In 30 minutes, the ground floor of the parking deck adjacent to the employee entrance was transformed into a makeshift greenhouse, with lilies and tulips filling the corner of the structure.

Hospital CEO Tony Cava and Patrick Delaney, vice president of Operations stood inside on the ground floor of the parking deck where the plants were being transferred from the truck, greeting employees in the midst of a shift change. They made certain that their hard-working staff - most wearing scrubs and protective masks - brought a plant home with them, or took one inside to their work units to be carried home when their shift was over.

State Sen. Kip Bateman, a friend of the Hionis brothers, made the arrangements for the delivery, and was there in the morning waiting for the arrival of the truck. He climbed up on the back of the truck and with Hionis, moved the carts holding the flowers on to the lift gate, which was lowered and the carts passed on to a crew of hospital workers who wheeled the carts into the parking deck to be unloaded.

Bateman called on Somerset County Freeholder Brian Gallagher, who lives nearby, to help out.

Hionis stood on the lift gate and paused with mixed feelings, looking out as the carts loaded with flowers were pushed and pulled into the parking deck.

The brothers' greenhouse business is built around the Easter season, but this year, business if off 80 percent, he said.

Normally, he and his brothers would be busy shipping upwards of 40,000 Easter lilies to churches, supermarket chains, landscapers and other large clients this weekend; COVID-19 could not have come at a worse time, he said.

"Once this virus came through, my orders got canceled," he said. "Churches, businesses, my big customers got shut down," he said.

He and Bateman were walking through one of the greenhouses in Whitehouse Station earlier this week, surrounded by hundreds of flats of Easter lilies when the state senator suggested Hionis donate the flowers to the hospital staffs in central New Jersey.

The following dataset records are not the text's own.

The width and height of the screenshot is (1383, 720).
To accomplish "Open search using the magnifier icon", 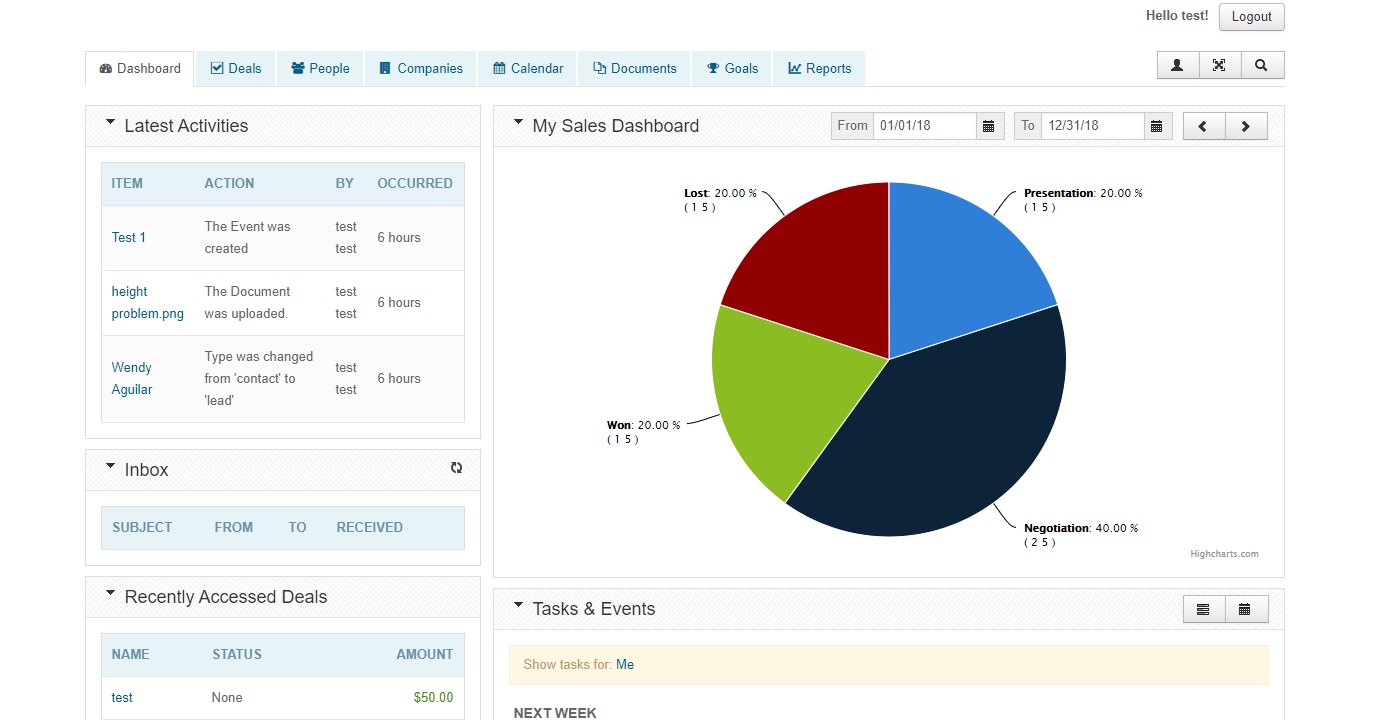I will pos(1262,64).
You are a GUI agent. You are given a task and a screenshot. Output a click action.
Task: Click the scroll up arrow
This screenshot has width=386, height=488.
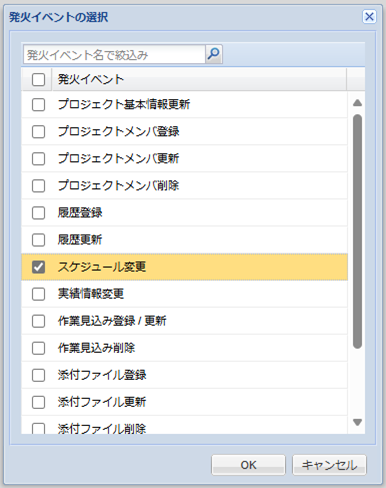coord(357,103)
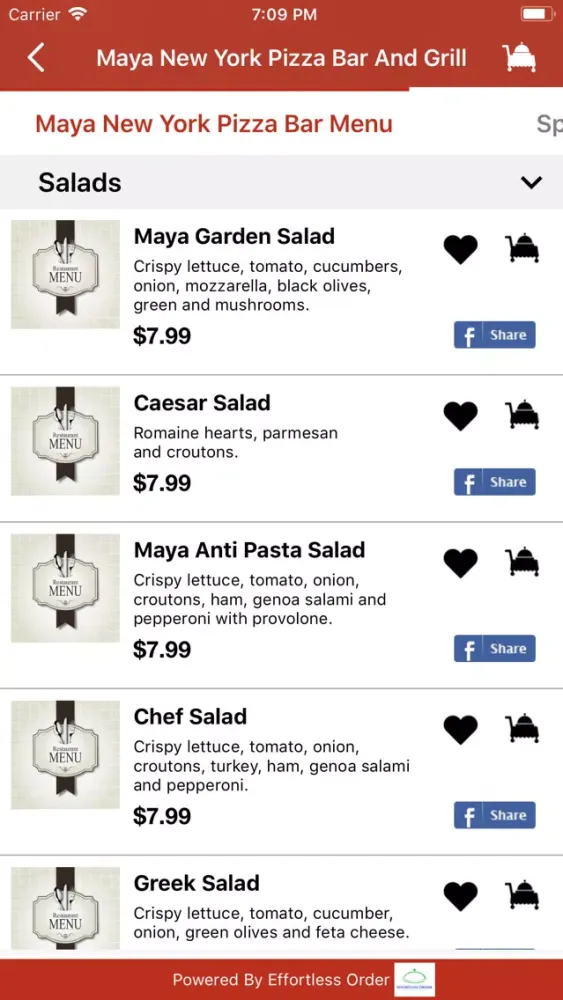563x1000 pixels.
Task: Switch to the partially visible Sp tab
Action: pos(549,124)
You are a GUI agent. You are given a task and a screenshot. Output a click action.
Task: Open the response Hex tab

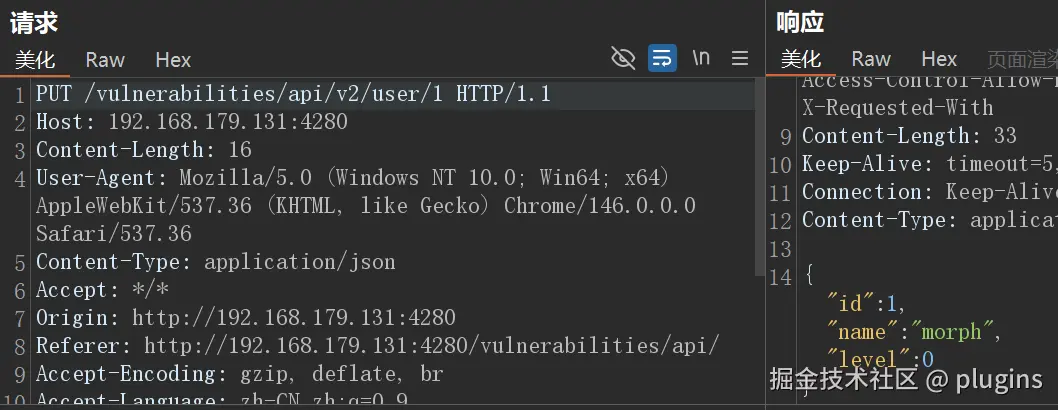pyautogui.click(x=939, y=59)
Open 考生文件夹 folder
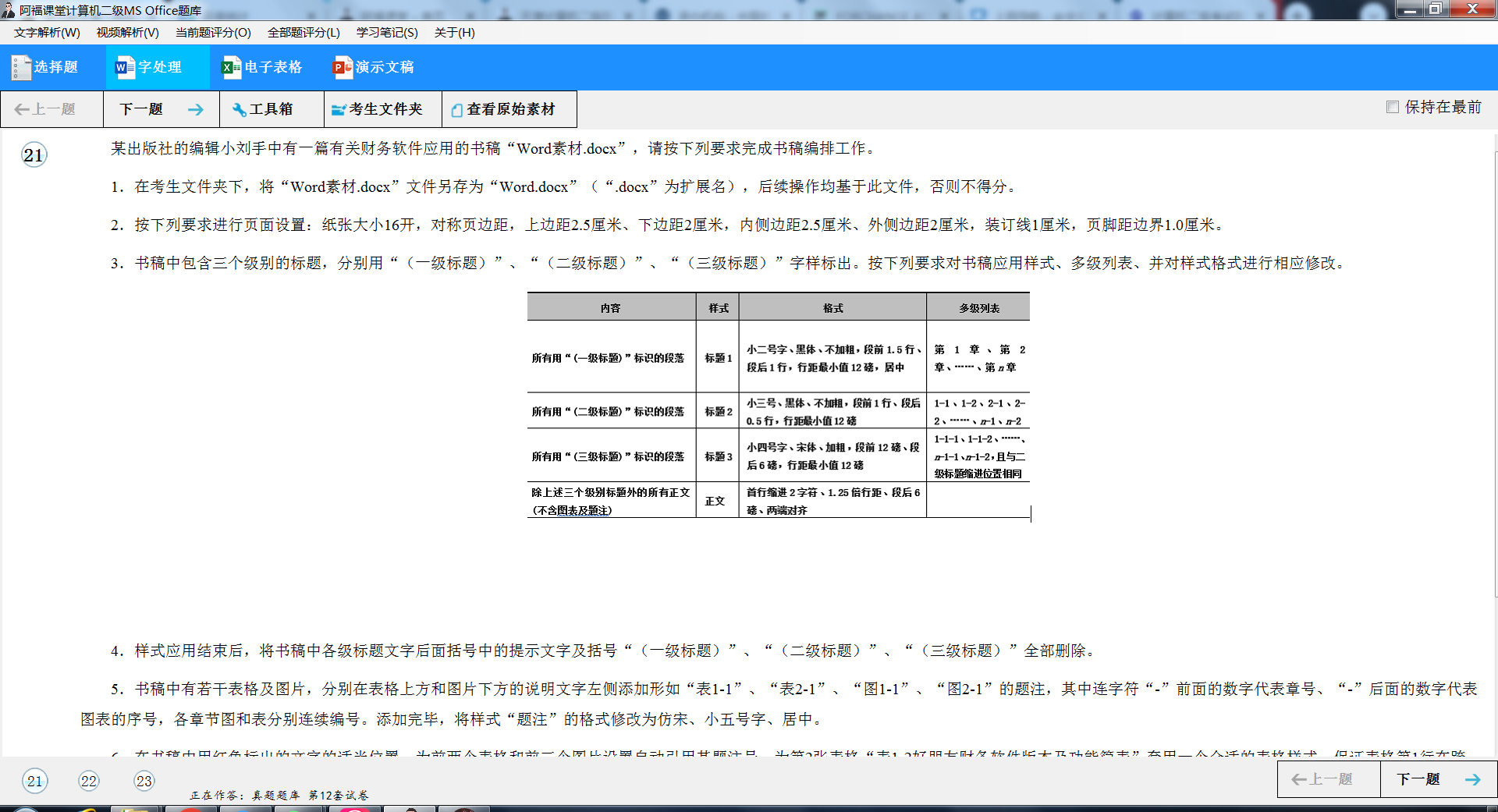 [x=377, y=109]
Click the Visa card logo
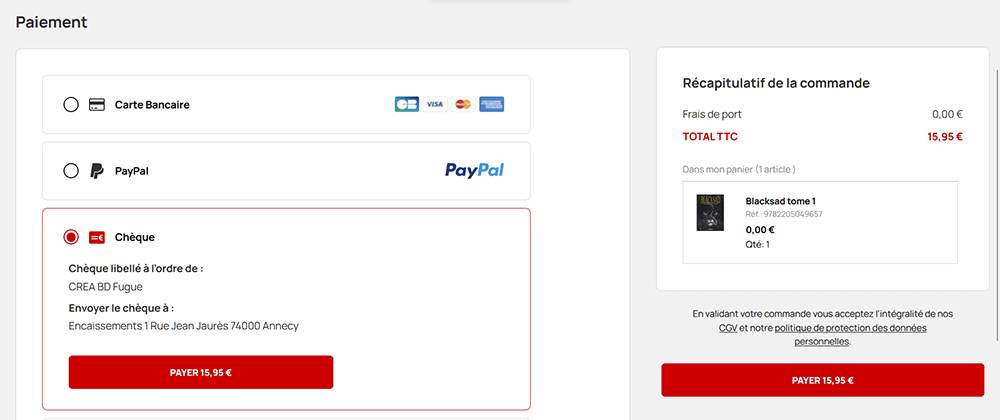This screenshot has height=420, width=1000. point(435,105)
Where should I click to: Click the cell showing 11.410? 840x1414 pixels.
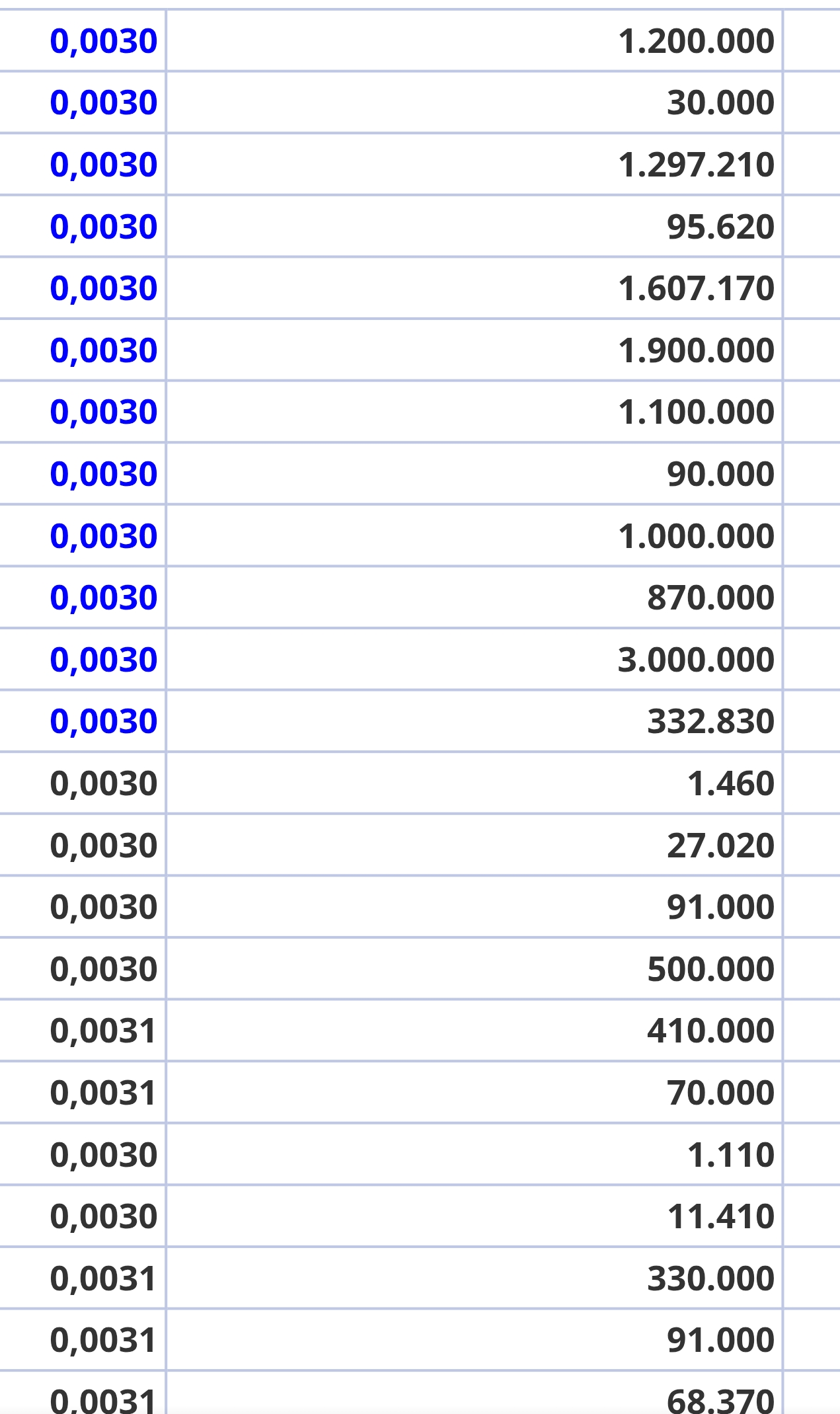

"We all know they're going through a rough time dealing with what's going on, so I thought 'why not,' let's cheer them up," Hionis said. "Yeah, let's do it," he told Bateman, who made some phone calls and arranged to have thousands of flowers delivered to Hunterdom Medical Center in Flemington on Thursday, and RWJUH/Somerset on Friday.

Today, Hionis will drive a truckload of flowers to the medical staff at RWJUH in New Brunswick.

"It's better to have the flowers appreciated by the hard-working doctors and nurses than to throw them out," he added. "We need a few more smiles. Everybody is so nervous about everything," he said.

"Today really made me feel great," Hionis said. "I came back and told my brothers, they practically hd tears in their eyes. The crowd of nurses that came out and took the flowers, and the staff helping to unload, it made by day."

Primarily commercial growers, the Hionis brothers do have a retail operation at their location at 4 Coddington Road off Route 22, across from the Ryland Inn.

Open 9 a.m.-5 p.m. weekdays, 9 a.m.-4 p.m. Saturdays, and 9 a.m.-3 p.m. Sundays, Hionis expects homeowners will be stopping in for bedding plants and vegetable plants for backyard gardens.

Mother's Day is approaching in a few weeks and he's counting on an increase in business, thanks to Mom.

The brothers employ 45 workers, most of whom are still on the job, according to Hionis  A few have chosen to stay home but Hionis said their jobs will be waiting for them when they decide to return.

"We're keeping them busy, we have to," Hionis said. "We're still growing, there's still a planting season; we have to anticipate that this will be over sooner rather than later. We have to be ready."